Riemannian Holonomy Groups and Calibrated Geometry
The main topic treated in this book is the classical subject of Riemannian holonomy groups, together with a new theme of so-called calibrated submanifolds. The book is designed for graduate students of mathematics (and theoretical physics) and it introduces the reader to modern topics important for understanding new mathematics emerging from string theory.

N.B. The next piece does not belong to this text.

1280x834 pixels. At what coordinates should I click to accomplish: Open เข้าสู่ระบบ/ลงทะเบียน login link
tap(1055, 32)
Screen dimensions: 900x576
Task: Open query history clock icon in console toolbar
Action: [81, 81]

The first part of the book is devoted to an explanation of holonomy groups in a Riemannian setting (including a short review of background material, connections, curvature, holonomy groups, G-structures, Riemannian symmetric spaces, the classification of Riemannian holonomy groups and Kähler manifolds). Special chapters are devoted to the Calabi conjecture and its proof, Calabi-Yau manifolds and their deformations, hyperkähler and quaternionic Kähler manifolds and the exceptional holonomy groups. Most of this material is related to a previous important monograph of the author, ‘Compact manifolds with special holonomy, Oxford University Press, 2000’. Completely new material is contained in chapters on calibrated submanifolds, special Lagrangian geometry, mirror symmetry and the Strominger-Yau-Zaslow conjecture. The book ends with a chapter on special types of calibrated submanifolds of manifolds with exceptional holonomy. The book is very well-written, it contains a wealth of important material and it should be on the shelf of everybody interested in the topic.